═════ Dataset records ═════

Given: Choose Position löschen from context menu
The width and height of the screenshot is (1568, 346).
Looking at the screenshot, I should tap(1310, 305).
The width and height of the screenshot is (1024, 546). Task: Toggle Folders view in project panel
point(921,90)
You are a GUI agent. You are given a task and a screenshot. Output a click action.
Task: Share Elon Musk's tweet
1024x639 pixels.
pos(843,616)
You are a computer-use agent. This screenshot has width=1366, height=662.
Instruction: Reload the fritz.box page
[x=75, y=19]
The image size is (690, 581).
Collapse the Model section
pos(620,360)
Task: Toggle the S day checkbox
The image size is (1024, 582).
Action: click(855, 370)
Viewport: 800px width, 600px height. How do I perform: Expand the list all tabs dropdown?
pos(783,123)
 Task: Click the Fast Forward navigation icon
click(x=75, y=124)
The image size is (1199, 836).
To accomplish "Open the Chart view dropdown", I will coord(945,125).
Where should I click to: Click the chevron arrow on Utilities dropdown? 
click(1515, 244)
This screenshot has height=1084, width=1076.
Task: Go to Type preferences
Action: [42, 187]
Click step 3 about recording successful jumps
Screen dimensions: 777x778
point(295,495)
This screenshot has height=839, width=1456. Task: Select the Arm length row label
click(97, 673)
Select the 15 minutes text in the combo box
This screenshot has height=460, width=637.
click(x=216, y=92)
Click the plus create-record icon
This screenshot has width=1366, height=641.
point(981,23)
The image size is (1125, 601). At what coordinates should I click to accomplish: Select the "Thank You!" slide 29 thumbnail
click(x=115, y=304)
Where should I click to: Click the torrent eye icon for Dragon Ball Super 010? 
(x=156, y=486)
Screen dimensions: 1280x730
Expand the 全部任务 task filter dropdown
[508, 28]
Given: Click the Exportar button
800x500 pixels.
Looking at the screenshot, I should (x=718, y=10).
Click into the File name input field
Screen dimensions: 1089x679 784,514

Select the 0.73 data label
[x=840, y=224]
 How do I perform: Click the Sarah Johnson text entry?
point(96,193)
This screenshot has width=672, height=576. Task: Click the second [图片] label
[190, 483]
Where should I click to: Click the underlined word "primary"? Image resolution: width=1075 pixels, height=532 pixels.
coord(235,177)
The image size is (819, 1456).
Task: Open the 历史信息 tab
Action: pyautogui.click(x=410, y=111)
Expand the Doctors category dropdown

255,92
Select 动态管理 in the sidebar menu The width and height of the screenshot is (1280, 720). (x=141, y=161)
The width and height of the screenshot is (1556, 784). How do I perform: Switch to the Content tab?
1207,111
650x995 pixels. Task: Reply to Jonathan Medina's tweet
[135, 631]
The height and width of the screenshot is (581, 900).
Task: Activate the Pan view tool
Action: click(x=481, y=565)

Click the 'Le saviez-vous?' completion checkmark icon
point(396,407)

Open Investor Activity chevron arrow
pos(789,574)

═════

== Aim of the exercise ==
The required output is each line of the entries that contains the word "menu".

== Reply to the task ==
Given: Choose Position löschen from context menu
Select 动态管理 in the sidebar menu The width and height of the screenshot is (1280, 720). (x=141, y=161)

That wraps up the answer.